Interestingly, CLDN1 is expressed in recently described perineural-like
stromal proliferations in a small fraction of serrated colorectal polyps including MVHP and SSA/P [49]. These stromal pericryptal proliferations are usually focal and not exceeding 10% of polyp tissue; however, in rare cases, the spindle cells extensively populate the lamina propria to become a dominant cell population of the polyp.
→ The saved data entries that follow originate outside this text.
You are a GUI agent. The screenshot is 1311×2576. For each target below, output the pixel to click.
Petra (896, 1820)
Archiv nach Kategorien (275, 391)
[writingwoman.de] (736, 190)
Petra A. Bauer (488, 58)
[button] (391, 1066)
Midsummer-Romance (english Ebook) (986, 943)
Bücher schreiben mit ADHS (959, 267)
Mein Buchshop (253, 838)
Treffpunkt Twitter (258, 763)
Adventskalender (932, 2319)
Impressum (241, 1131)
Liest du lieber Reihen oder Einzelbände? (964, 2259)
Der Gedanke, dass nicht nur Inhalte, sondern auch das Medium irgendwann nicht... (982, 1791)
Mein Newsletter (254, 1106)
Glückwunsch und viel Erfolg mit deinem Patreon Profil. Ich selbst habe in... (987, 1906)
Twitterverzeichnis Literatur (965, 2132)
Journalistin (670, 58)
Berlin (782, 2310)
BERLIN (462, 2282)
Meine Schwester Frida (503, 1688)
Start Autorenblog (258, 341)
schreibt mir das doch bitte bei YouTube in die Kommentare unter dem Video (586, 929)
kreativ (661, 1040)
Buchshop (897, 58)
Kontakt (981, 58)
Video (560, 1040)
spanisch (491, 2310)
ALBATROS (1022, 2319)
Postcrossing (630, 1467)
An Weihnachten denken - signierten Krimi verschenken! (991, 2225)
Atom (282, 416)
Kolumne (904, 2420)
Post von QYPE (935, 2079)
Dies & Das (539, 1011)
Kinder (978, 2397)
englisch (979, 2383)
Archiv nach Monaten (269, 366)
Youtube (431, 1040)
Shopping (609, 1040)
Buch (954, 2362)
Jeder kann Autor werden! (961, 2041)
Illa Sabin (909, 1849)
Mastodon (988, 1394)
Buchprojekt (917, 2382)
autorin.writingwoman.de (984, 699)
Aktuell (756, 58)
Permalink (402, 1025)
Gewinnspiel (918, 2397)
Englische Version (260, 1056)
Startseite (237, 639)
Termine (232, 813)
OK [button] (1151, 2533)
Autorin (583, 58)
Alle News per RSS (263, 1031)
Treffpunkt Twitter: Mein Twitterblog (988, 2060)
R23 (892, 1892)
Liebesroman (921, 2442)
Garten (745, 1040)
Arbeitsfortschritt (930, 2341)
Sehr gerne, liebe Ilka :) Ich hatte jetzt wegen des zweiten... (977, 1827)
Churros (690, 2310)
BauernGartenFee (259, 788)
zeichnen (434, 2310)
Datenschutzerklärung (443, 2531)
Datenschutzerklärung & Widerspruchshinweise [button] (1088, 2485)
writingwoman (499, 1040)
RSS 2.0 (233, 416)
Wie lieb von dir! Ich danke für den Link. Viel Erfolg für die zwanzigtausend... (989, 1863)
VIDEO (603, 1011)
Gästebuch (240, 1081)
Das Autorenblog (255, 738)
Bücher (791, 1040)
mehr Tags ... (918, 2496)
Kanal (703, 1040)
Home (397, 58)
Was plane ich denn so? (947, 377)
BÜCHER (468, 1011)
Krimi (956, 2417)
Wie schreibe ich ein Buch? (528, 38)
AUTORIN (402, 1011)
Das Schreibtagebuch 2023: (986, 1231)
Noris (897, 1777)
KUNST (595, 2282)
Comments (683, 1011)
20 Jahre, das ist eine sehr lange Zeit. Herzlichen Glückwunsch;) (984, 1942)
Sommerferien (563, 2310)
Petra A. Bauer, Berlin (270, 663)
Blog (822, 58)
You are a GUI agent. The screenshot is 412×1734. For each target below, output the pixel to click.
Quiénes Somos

Previously reported colorectal lesions such as intestinal perineuriomas [50] and fibroblastic polyps [51] are most certainly exaggerated examples of these stromal proliferations and widen the spectrum of serrated colorectal polyps as the vast majority of these have the somatic BRAF V600E mutation [16]. This is the first report describing
a strong correlation between CLDN1 expression and BRAF V600E mutation status in serrated colorectal polyps. Akt inhibitor CLDN1 mRNA and protein expression was found to be significantly elevated in SSA/P and MVHP with BRAF V600E mutation. To date, there is no established direct link between the oncogenic and activating BRAF V600E mutation and regulation of CLDN1 expression. Our results support the view of a close relationship between BRAF mutated MVHP and SSA/P, which may, in fact, represent a continuous spectrum of the same neoplastic process Volasertib [27]. Precise subclassification of MVHP may require the use of additional ancillary techniques including CLDN1 immunohistochemistry to identify the lesions with different biologic potential for neoplastic progression to more advanced serrated pathway lesions. Supplementary figures. MC participated in study design, microarray analysis, performed RT-PCR and participated in data analysis and drafting manuscript. KYCF participated in data analysis and drafting of manuscript. JM participated in study design and Prostatic acid phosphatase patient selection, GVB participated in RT PCR, LJC contributed to study design
and drafting manuscript, MT contributed to patient selection and data analysis, GC performed mutational analysis of BRAF and KRAS, EB and LF participated in selection of polyp samples and immunohistochemistry scoring, TT and HT performed immunohistochemistry staining and DNA extraction. AR participated in study design, pathological examination of polyp samples and drafting of the manuscript. All authors read and approved manuscript. The authors thank Bill Wilson (CSIRO) for initial preliminary analysis of the microarray data. All authors declare no conflict of interest. “
“Pancreatic ductal adenocarcinoma (PC) is a highly malignant tumor that has a poor prognosis because of the lack of early symptoms. Familial pancreatic cancer (FPC) accounts for about 3% of all PC cases [1] and [2].